With all five ships lined up, and the beach only three-hundred yards away, the final part of Wolfgang's plan activated. The SS Akira regained power. Sigmund leaned on the great brass throttle housing and the two diesels below decks roared in response, the metal below their feet vibrating.
Wolfgang inadvertently crossed his fingers. Just a few more seconds of power. Just a few more seconds. The heartbeats were excruciating. The SS Akira thronged with power, pulling away from the other four vessels, five yards, ten, twenty, second after second of power, fifty yards, and then the power failed. It would be enough, would be enough. Wolfgang fired the flare gun. One by one the other ships dropped anchors, forming one continuous chain of metal, able to crane equipment from one ship to the next, a daisy chain to shore.
Wolfgang raced down the metal gangway, down to the deck of the Akira, companies of panzergrenadiers at the ready, MG 34s and MG 42s setup in defensive firing positions, covering their landing. The SS Akira was one of the three troopships carrying a big crane. Suspended over the front bow of the Akira, swinging right over nothing but ocean, a Sd.Kfz. 251 Hanomag halftrack swung left to right like some crazy, swaying wrecking ball. Major Wolfgang kept it in his peripheral vision as he started clambering up the crane latticework, boots on alternating girders, until he reached the top.
He thumped the crane operator on the back, gave him the thumbs up, and shuffled sideways along the length of the arm, coming to the coming to where the three steel chains hooked on to the wide metal crane. He looked down, and saw Haplo grinning right back up at him, and Hans sitting
in the halftrack's drivers chair. The squad of panzergrenadiers tucked in the rear of the halftrack, his gunner Hans next to the meat-chopper, the quad-linked 20mm autocannons. He slid down the chains, feet and hands bumping all a down, until his feet rested upon the edge of the half-track.
He jumped down, took the proffered helmet, and buckled the strap under his chin. The company sergeant tossed his Stg 44 assault rifle. One hundred yards to shore. The halftrack swung over the jetty from left to right, as the sections of wood splintered moments later on the bow.
They were coming in out what looked like the tail end of high tide. They all heard the faint, ever so discernible scratchings of sand slowly hitting a ship’s hull. Seventy yards. Sixty. Fifty. The whine of sand became a torturous screech, as multiple thousands of tonnes fought the resistance of densely packed sand, both losing, neither of them winning, and the speed slowly washed off. Thirty-five. Thirty, twenty-five. Wolfgang looked over and Haplo gave him the thumbs up.
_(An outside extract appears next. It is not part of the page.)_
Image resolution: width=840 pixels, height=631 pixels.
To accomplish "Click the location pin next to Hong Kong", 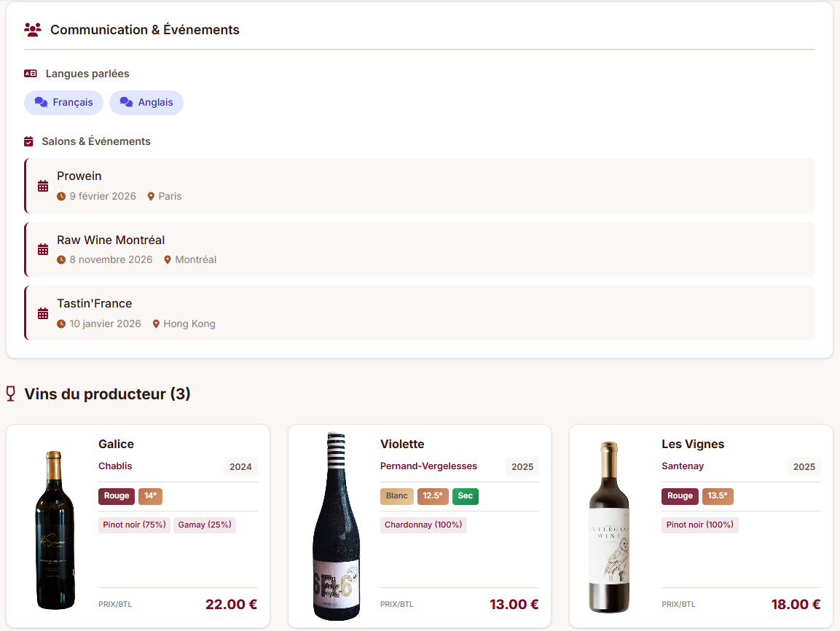I will tap(156, 324).
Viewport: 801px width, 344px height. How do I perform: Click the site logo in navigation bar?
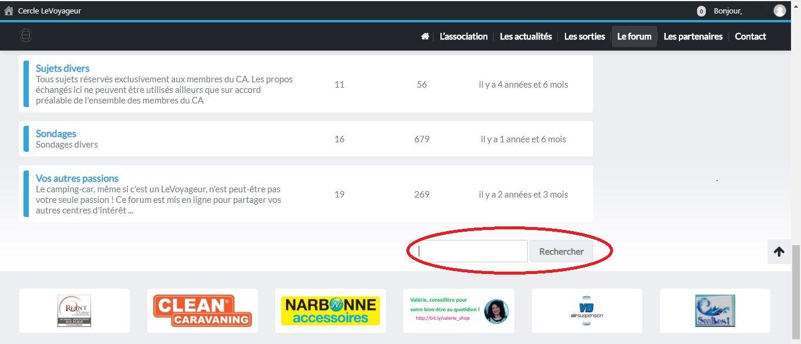tap(25, 36)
Please start. Haplo tried the halftrack motor, it caught, and started revving it. Clouds of blue smoke washed back behind them over the bow of the SS Akira.
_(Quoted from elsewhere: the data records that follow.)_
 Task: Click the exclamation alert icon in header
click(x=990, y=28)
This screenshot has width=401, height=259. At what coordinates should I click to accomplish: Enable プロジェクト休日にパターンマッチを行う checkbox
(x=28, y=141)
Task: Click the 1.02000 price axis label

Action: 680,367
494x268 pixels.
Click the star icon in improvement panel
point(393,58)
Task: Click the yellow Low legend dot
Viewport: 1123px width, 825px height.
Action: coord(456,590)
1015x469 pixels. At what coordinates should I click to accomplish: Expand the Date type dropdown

The transport ship on the far left had already slowed considerably. There was okay. Daisy chaining all the cranes should leapfrog the division's supplies right up onto the beach.
Still no signs of life, or for that matter, sea life. The sand however did hold footprints, men running this way and that by look of it, and all around those footprints, hard circular depressions in the wet sand, no bigger than a golf ball, like tent spikes. All the footprints led in the same direction, uphill.
The halftrack swung again from side to side, as the Akira finally started to beach herself, the sudden jerk swinging the half-track forward as well as left to right and they swung in a wide oval shape.
Wolfgang looked back at the crane operator, and held up his right arm, his heart pounding, his blood singing, and even with all the unknowns and the death and the maddening pair of suns, Mein Gott was it a good day to be alive. The halftrack's tread spun in midair, as Haplo held the throttle down, and Wolfgang took a deep breath in, and a deep breath out, and going back to all those times swinging on the playground, closed his eyes, felt the air, the excitement and terror of men all around him, and dropped his arm.